BACKGROUND
Insomnia affects a significant proportion of the general population, including breast cancer patients. However, the reported prevalence of insomnia in breast cancer patients shows considerable heterogeneity across research findings. There is a need to better understand the prevalence and impact of insomnia in breast cancer patients and to explore digital interventions as potential solutions to improve their sleep quality and overall well-being.
OBJECTIVE
Our study aimed to determine insomnia prevalence in breast cancer patients, using the validated patient-reported Insomnia Severity Index (ISI).
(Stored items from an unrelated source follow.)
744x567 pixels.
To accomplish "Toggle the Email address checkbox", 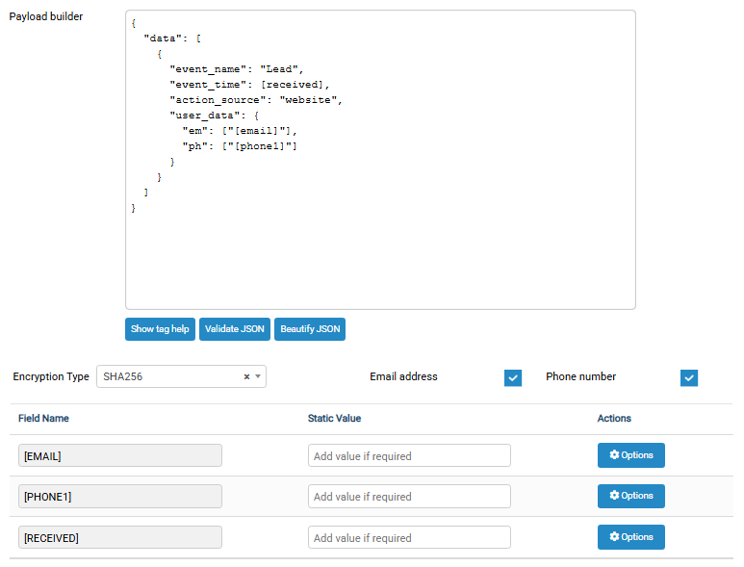I will [x=513, y=378].
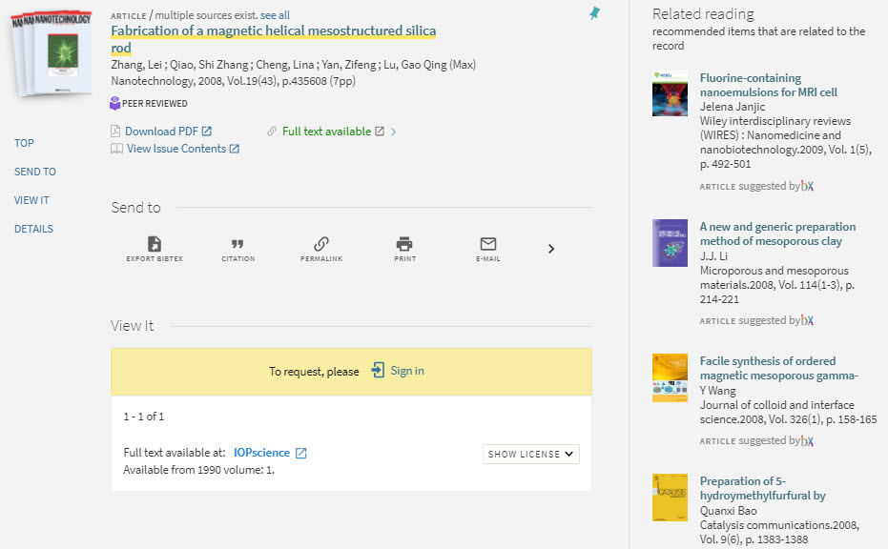888x549 pixels.
Task: Navigate to the SEND TO section
Action: (x=35, y=172)
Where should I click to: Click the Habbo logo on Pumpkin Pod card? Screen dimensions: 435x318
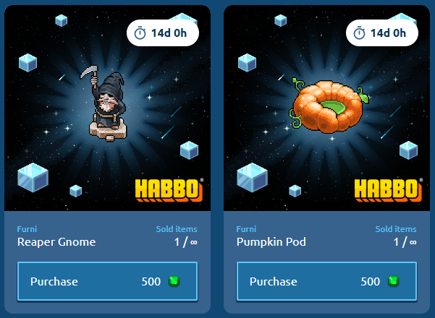click(389, 190)

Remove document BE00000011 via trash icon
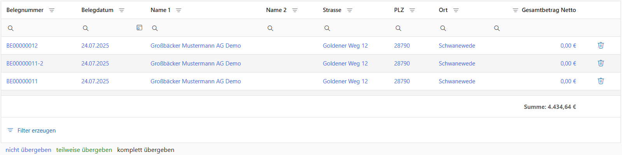[x=601, y=81]
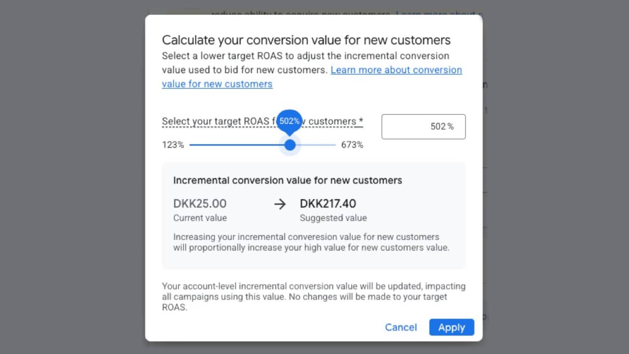Click the unfilled slider track right of the handle
629x354 pixels.
316,145
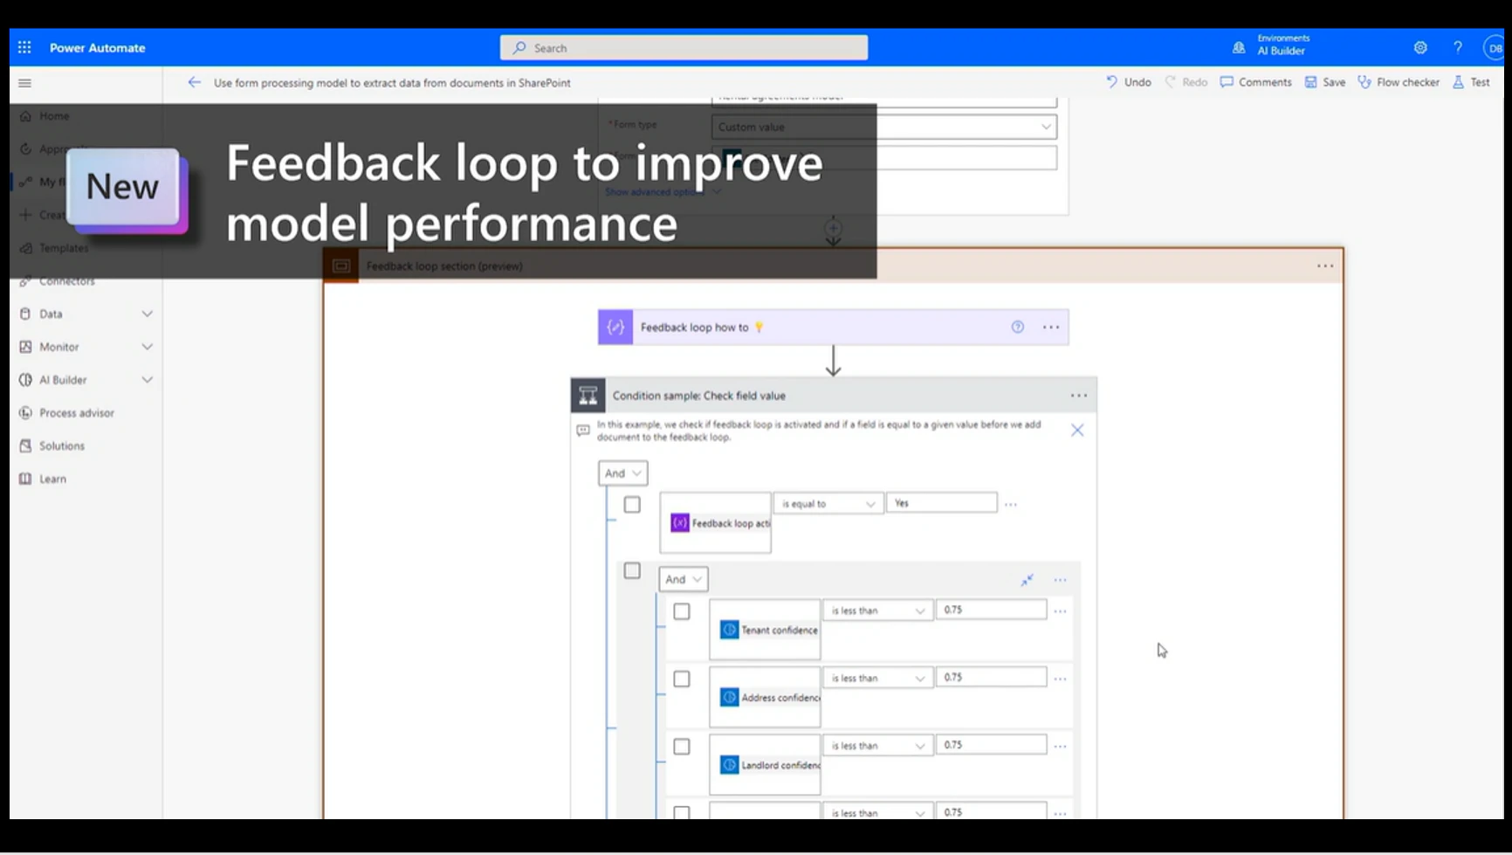This screenshot has height=855, width=1512.
Task: Tick the Feedback loop activated row checkbox
Action: [x=632, y=505]
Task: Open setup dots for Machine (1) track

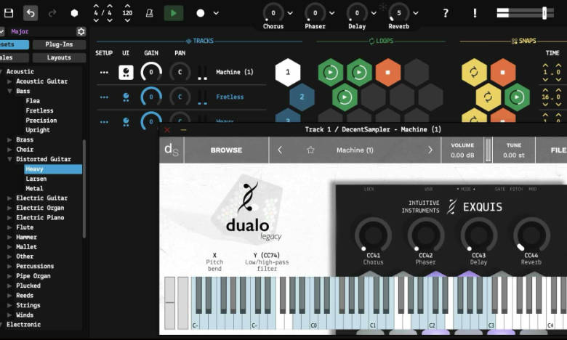Action: click(x=104, y=72)
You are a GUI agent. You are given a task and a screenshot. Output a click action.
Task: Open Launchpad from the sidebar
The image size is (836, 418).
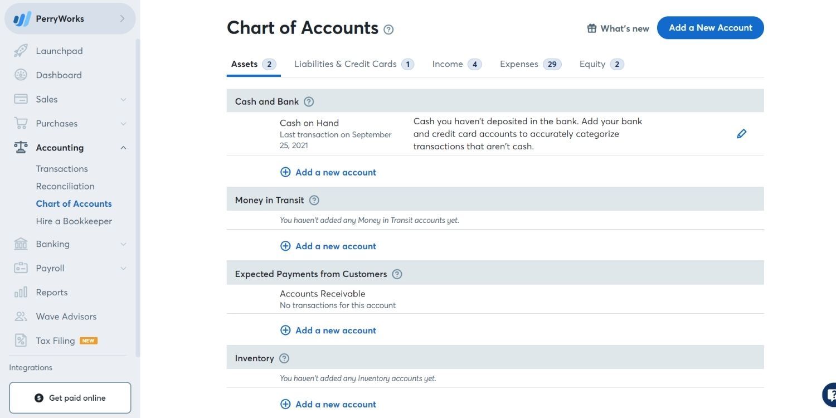59,50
Over a three-week period, we evaluated insomnia severity, sleep efficiency (via the Closed Loop Medicine (CLM) digital sleep diary), and quality of life (using EQ-5D-5L and FACT-ES). Feasibility and experience of patients inputting sleep data into the CLM digital sleep diary were examined as well as safety of using the app.
METHODS
This prospective decentralized remote observational study was conducted in the community in two stages. In the first stage, eligible patients completed the ISI to determine insomnia prevalence. Patients with an ISI score of ≥8 were assessed for eligibility to continue to the second stage. In Stage 2, eligible patients downloaded the CLM digital sleep diary on their smartphones, completing daily entries over a three-week observation period. At completion, patients filled out questionnaires and underwent additional procedures.
RESULTS
A total of 220 patients completed Stage 1, of which 105 patients were available for analysis in Stage 2. Mean age was 54 years (SD 10), 99% identified as female, 92% were of White ethnicity, 74% were married or living with their partner, 46% had attended university-level education, 51% were employed, and 56% were postmenopausal. A high proportion (77%) experienced some level of insomnia: 41% subthreshold, 32% moderate, and 4% severe. 23% of Stage 1 patients were ineligible for Stage 2. Insomnia severity levels remained relatively stable during the three-week period. In Stage 1, patients without insomnia symptoms reported better quality of life. In Stage 2, EQ-5D-5L revealed consistent issues with pain/discomfort, anxiety, depression, and limited activities during the three-week period. FACT-ES data indicated reduced quality of life throughout the three-week period. 97 out of 105 patients (92%) provided sleep diary data. Mean sleep efficiency was 79% (SD 10.7%), with a range of 40% to 95%, remaining stable over the three-week period. Mean diary compliance was 80% (SD 24%). Most UEQ items achieved a positive mean score >0.8 (19 out of 26 items, 73%). No adverse events were associated with the CLM digital sleep diary.
CONCLUSIONS
Insomnia symptoms were highly prevalent among breast cancer patients and most patients experienced reduced sleep efficiency and quality of life. Our study demonstrates the feasibility, acceptability, and safety of patients self-inputting sleep-related data into a dedicated smartphone application. Based on the evidence gathered, future interventions using the CLM digital sleep diary can be explored for breast cancer patients with insomnia. A large-scale RCT combining the CLM digital sleep diary with insomnia medication (drug + digital) could be considered for precision management of insomnia.